There is no agreement or academic consensus on how to “interpret” the physical meaning of the mathematics, in terms of natural philosophy. Everyone agrees on the mathematics itself and how to make predictions with it, but if you are to ask what the mathematics actually physically represents, what is “really going on” inside a quantum computer, or, as well called them, what are the “beables” of the theory, this is a rather controversial topic without agreement.
Personally, I tend to be torn between two different answers to this.

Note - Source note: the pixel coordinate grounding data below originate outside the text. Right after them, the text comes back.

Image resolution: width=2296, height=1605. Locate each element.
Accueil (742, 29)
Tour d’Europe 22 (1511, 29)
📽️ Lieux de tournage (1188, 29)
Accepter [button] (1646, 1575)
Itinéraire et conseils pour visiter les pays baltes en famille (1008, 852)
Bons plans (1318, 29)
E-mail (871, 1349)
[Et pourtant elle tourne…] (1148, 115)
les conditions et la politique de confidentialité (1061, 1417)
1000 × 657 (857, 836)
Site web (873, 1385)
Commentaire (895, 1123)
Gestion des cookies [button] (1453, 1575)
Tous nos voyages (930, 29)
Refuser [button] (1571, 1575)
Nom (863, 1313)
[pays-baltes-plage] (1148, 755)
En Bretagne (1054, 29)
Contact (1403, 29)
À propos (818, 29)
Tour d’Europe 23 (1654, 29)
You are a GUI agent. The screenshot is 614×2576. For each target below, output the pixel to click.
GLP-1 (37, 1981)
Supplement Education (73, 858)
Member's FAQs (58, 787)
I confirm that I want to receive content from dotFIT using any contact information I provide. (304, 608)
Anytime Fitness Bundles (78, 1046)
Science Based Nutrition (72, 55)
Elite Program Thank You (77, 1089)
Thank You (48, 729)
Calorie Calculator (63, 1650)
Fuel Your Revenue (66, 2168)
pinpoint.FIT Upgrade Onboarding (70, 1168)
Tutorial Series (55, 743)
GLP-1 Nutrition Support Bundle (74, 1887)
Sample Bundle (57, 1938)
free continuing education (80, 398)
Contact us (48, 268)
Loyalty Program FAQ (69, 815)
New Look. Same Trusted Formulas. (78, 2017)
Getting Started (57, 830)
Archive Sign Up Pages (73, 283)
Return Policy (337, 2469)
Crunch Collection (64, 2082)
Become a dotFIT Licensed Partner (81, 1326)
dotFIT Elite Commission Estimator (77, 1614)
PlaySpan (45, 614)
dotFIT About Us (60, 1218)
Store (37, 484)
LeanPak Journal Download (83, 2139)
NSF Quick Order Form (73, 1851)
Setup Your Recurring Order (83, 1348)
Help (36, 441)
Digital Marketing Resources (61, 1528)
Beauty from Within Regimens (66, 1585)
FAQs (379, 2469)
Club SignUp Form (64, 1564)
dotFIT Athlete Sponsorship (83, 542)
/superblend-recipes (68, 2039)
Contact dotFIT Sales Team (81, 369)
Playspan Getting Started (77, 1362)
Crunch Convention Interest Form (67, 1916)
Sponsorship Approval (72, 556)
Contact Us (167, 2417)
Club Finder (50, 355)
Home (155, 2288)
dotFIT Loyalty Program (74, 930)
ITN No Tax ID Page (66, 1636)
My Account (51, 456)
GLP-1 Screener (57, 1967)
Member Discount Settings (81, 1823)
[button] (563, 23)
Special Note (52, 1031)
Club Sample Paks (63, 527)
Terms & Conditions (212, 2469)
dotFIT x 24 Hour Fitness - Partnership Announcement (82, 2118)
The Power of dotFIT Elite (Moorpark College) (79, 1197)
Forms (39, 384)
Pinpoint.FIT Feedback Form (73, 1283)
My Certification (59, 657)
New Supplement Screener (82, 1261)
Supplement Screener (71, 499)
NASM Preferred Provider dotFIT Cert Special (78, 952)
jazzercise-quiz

One possibility is the answer of the physicists Carlo Rovelli and Francois-Igor Pris, which takes position #1, that outcomes are truly random an there is no underlying physical state because physical states are only meaningful when defined relative to another system during an interaction, and so it makes no coherent sense to speak of the particle as having an autonomous state as a property to itself. All the “paradoxes” in quantum mechanics disappear if you stop making absolute statements about particles, like “the spin of the electron is down,” and always instead append to this relative to what.
Another answer may be something akin to David Bohm’s pilot wave theory which takes position #2, where you assume that there is an underlying, simpler, deterministic state, but that it exists alongside the quantum state. The quantum state is separate thing, a separate “beable,” which influences how the particles behave. This gives you a picture that feels fairly Newtonian. I used to be more skeptical of this approach because the physicist John Bell proved such a picture cannot be compatible with special relativity, which, if true, might make it impossible for such an approach to reproduce the predictions of quantum field theory. However, the physicist Ward Struyve demonstrated that while it is indeed not compatible with special relativity, it is false to draw the conclusion that therefore it cannot reproduce the predictions of quantum field theory, and demonstrated that this is not actually an issue.
There are many other views in the literature as well.









It’s… literally the opposite. The giant AI models with trillions of parameters are not something you can run without spending many thousands of dollars, and quantum computers cost millions. These are definitely not services that are going to fall into the hands of everyday people. At best you get small AI models.